Unfortunately, toward the end of his life Nygren's health failed him. Bedridden and physically dependent, he was still mentally sharp and received a great many visitors who desired to discuss his work. After his death his papers were located in the University Library at Lund.

Anders Nygren was a complex personality, with interests and commitments that spanned scholarship and preaching, the academy and the church, Lutheranism and the ecumenical movement, science and piety, single "motifs" and systematic theology, and philosophical and biblical studies. Nygren was a modern thinker, but he was not a modernist. He was concerned with fundamentals, but he was not a fundamentalist. He was clearly a liberal theologian, but he did not espouse theological liberalism. He was a critical scholar, but he did not subscribe uncritically to philosophical criticism. In some respects he was radical, in others conservative. He had a keen interest in scientific thought, and yet he was committed to the search for the essence of Christian faith.

With all these elements flowing together and being brought into harmony in his own life and thought, it is only "meet and right" that Anders Nygren was honored with the inclusion of his biography in the series "Makers of the Modern Theological Mind."

The biography included in the series "Makers of the Modern Theological Mind," Anders Nygren, was written by Thor Hall (1978, 1985). A scholarly survey of Nygren's thought is The Philosophy and Theology of Anders Nygren, edited by Charles W. Kegley (1970).

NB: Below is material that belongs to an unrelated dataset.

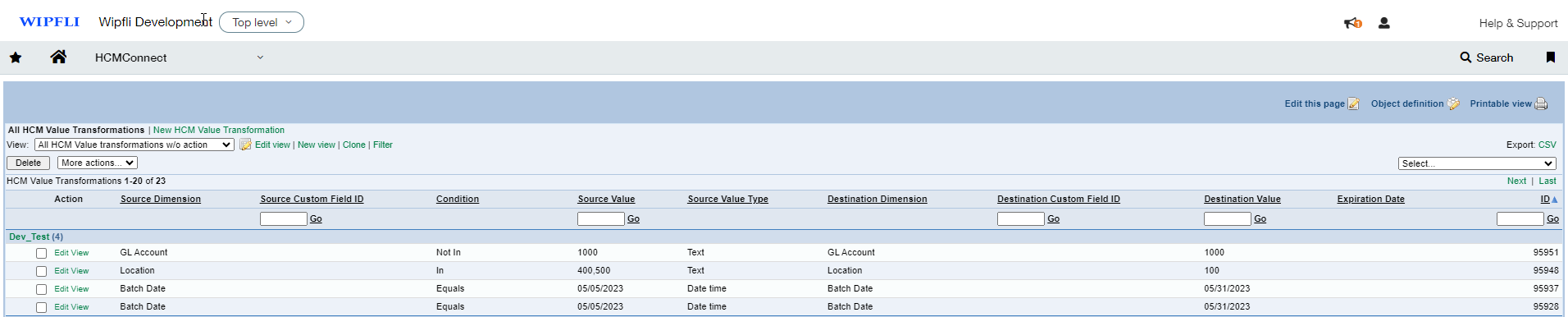Click New HCM Value Transformation link
Screen dimensions: 1568x317
click(219, 130)
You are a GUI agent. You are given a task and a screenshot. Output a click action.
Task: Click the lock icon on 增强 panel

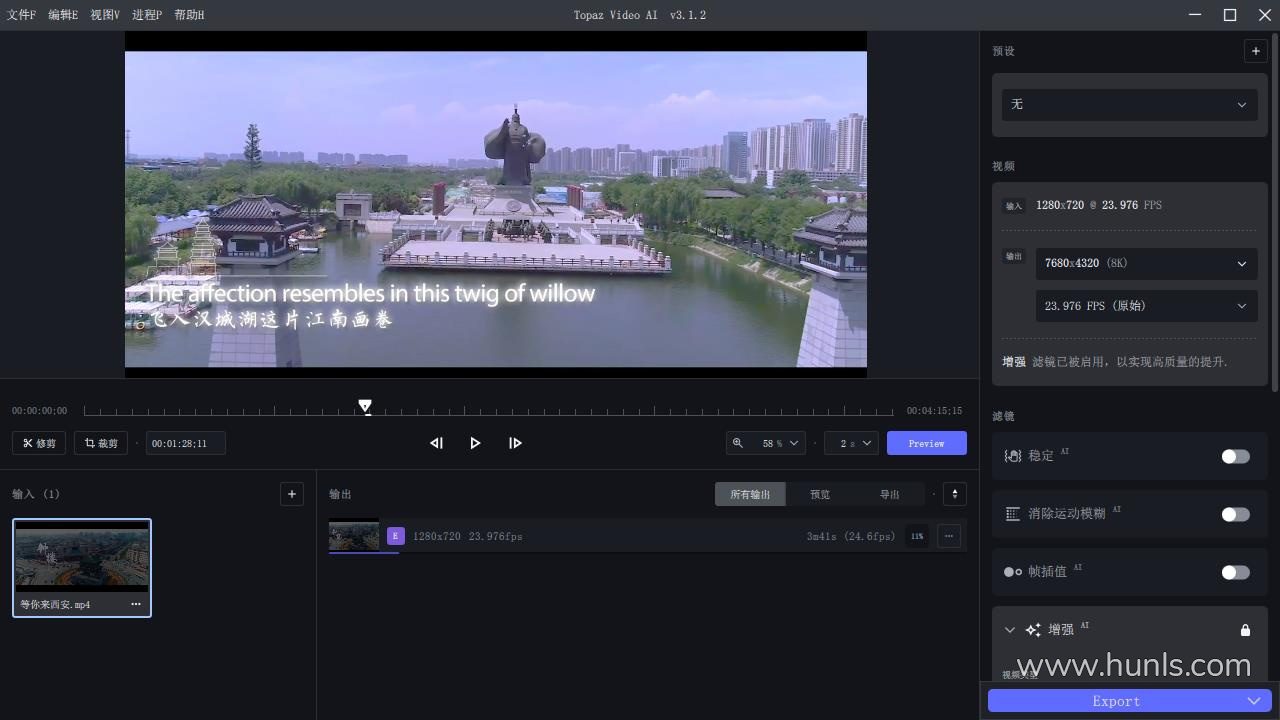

Nygren's major works are summarized in "The Nygren Corpus: Annotations to the Major Works of Anders Nygren of Lund," by Thor Hall, in Journal of the AAR 47:2. The definitive study of the Lundensian school of theology is Thor Hall's A Framework for Faith (1970). Also helpful is Nels F. S. Ferre's Swedish Contributions to Modern Theology (1967). Some more negative reviews of Nygren are those by Van A. Harvey in Religious Studies Review 1:1 and Gustaf Wingren in Theology in Conflict (1958).